Meanwhile, the equity market reacted to the CBN announcement with the All-Share Index (ASI) of the Nigerian Exchange Group (NGX) closing in the negative territory yesterday. ASI closed at 100,487.12 points Tuesday as against 100,568.60 points on Monday. The market capitalisation closed at N56.898 trillion on Tuesday compared to N56.945 trillion on Monday amounting a loss of N46.7 billion in the value of listed equities or a decline by 0.08 percent in equity value.

In a similar development, the CBN will today auction three fixed income instruments at the Primary Market Auction. The first instrument is the 91-day treasury bills with an offer size worth N16.48 billion. Advised rates range from 16 percent to 16.90 percent. The second instrument is the 182-day treasury bills worth N6.44 billion with advised rates ranging from 17.20 percent to 17.80 percent. The third instrument is the 364-day treasury bills worth N255.04 billion with advised rates ranging from 19.50 percent to 21.90 percent.

“At the most recent Primary Market Auction (PMA), the CBN offered a total of NGN166.11bn across three instruments. This represents a 27.10% decrease from the NGN228.71bn offered at the previous auction but is still 3.75 times higher than the amount offered two auctions ago,” Meristem Securities said in a note to investors.

• RAW DATA
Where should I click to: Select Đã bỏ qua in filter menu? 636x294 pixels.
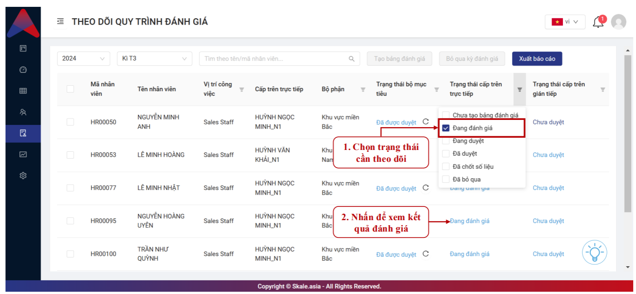pos(446,179)
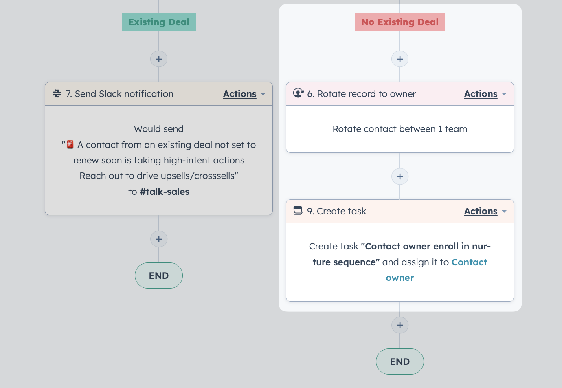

• REQUIRED WORK
Quote the stretch of the Nigerian market report from "In a similar" through "to 21.90 percent.". Nothing in the lines is needed for this.

• EXERCISE RESULT
In a similar development, the CBN will today auction three fixed income instruments at the Primary Market Auction. The first instrument is the 91-day treasury bills with an offer size worth N16.48 billion. Advised rates range from 16 percent to 16.90 percent. The second instrument is the 182-day treasury bills worth N6.44 billion with advised rates ranging from 17.20 percent to 17.80 percent. The third instrument is the 364-day treasury bills worth N255.04 billion with advised rates ranging from 19.50 percent to 21.90 percent.